Here is a list of ‘podcast’ seminars undertaken by the Methods Network at the Centre for Computing in the Humanities here at King’s College. And don’t you just love the Internet; it means that you don’t have to attend all these seminars! And it is now becoming possible to learn about almost any subject online, not only through text (as has been the case up until very recently) but also through video and audio. And you can listen to them when ever you want; the best thing about the Internet is not the ease of distribution, but the reinvention of asynchronous time. Here is the URI to subscribe:
The Humanities Research Institute at the University of Sheffield, like the Centre for Computing in the Humanities at King’s College London, is one of the leading centres in the UK in the digital humanities.
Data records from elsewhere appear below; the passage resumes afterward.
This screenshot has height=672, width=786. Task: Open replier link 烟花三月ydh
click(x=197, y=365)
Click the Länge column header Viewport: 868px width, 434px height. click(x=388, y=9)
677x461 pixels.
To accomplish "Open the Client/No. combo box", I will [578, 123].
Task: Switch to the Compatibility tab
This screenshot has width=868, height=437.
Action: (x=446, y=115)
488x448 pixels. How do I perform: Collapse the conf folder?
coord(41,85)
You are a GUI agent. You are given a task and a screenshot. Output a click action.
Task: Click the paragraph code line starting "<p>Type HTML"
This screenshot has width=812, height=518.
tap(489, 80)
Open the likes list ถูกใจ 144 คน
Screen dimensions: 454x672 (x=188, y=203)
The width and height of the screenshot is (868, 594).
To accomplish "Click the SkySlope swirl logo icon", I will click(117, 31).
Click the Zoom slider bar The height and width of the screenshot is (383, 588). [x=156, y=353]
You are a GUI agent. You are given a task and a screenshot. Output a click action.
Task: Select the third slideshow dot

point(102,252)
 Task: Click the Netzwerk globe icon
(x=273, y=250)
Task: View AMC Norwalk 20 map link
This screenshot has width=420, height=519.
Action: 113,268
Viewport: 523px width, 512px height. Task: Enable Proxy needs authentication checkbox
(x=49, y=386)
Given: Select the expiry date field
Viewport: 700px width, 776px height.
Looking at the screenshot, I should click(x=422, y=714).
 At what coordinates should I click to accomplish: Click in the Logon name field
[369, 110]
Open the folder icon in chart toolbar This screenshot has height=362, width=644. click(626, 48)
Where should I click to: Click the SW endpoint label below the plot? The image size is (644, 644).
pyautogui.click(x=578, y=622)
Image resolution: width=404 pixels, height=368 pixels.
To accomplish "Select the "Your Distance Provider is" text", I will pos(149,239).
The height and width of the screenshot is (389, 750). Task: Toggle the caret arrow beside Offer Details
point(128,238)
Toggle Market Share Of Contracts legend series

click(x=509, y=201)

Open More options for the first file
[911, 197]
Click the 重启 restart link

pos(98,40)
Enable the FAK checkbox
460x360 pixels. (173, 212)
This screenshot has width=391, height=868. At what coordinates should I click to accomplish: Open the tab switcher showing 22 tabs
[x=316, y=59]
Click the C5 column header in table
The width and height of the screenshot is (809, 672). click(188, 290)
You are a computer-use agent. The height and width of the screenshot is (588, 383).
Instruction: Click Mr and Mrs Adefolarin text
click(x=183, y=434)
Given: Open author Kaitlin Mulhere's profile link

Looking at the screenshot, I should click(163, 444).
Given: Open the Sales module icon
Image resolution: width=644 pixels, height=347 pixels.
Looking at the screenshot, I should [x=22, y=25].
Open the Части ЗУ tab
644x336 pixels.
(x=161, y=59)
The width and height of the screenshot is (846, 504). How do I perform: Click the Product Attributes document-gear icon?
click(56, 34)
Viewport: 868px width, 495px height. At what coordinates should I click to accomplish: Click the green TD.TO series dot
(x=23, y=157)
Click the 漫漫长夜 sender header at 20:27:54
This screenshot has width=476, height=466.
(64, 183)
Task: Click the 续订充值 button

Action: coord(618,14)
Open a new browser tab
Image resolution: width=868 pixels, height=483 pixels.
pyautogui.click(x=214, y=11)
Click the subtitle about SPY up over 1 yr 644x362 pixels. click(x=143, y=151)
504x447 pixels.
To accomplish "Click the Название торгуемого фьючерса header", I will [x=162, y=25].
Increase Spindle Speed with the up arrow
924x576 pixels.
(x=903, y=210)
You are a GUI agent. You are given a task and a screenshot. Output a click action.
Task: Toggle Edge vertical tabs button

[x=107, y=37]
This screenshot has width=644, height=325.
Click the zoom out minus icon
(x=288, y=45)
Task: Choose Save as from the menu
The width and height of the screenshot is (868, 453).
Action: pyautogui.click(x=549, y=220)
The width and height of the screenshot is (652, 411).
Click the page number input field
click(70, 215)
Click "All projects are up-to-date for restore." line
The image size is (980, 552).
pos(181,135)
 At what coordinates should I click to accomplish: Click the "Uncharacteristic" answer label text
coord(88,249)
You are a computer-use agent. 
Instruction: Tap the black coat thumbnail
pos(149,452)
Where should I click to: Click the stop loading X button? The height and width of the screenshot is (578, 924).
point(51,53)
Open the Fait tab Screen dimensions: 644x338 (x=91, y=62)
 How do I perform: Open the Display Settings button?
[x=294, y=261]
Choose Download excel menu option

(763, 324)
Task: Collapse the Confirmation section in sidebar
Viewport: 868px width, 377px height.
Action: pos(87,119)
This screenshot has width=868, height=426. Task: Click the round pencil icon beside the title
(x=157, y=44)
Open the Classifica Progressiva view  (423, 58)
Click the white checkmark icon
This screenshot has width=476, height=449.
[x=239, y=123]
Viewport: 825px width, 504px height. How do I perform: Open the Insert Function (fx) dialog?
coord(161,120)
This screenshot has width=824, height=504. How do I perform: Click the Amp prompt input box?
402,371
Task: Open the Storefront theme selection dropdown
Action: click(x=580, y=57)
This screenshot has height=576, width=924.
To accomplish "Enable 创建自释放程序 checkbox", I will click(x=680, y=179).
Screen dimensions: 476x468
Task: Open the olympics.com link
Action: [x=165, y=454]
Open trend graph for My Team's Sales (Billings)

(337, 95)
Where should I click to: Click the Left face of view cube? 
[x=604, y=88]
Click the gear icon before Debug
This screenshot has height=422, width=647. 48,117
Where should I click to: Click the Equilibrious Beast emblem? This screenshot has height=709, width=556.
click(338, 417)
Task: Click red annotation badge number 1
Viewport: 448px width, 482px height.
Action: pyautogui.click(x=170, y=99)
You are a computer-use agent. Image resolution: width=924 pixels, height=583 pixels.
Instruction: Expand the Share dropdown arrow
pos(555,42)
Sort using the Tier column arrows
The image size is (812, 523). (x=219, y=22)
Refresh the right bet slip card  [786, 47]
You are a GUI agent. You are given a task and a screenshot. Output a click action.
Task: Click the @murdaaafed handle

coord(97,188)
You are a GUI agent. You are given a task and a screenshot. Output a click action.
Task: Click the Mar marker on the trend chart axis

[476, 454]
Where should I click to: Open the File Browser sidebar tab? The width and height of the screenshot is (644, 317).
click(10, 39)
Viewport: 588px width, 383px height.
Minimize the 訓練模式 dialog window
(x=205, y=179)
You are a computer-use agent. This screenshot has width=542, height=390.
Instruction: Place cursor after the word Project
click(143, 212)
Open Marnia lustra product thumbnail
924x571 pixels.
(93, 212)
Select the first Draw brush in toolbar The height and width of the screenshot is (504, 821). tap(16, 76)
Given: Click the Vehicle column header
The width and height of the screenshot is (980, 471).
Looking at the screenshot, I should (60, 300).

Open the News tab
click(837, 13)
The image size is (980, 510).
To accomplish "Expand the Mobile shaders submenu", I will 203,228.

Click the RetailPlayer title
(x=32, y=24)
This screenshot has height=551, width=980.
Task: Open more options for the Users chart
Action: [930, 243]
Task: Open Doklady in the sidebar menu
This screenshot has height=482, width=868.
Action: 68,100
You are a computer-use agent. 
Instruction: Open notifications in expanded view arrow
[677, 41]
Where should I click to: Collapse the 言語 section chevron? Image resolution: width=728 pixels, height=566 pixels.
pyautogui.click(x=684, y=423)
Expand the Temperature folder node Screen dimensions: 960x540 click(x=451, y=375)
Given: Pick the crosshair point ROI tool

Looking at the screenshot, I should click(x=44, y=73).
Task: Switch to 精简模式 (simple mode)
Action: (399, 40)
Check out their range of projects..
As its history of successfully completed projects demonstrates, the HRI has to date concentrated on the use of innovative techniques for handling digital text, images and multi-media in order to explore issues in humanities research which cannot be readily investigated by other means (link).
On of the major centres for digitisation projects in Ireland is the Long Room Hub at Trinity College. They have a list of projects that they are working on (although the links are broken so you mights have to search for the web pages yourself). This image is of James Ussher, Archbishop of Armagh, one of the founders of Trinity (1625-1656). That thing around his neck looks awfully uncomfortable and must have been a bugger to keep clean.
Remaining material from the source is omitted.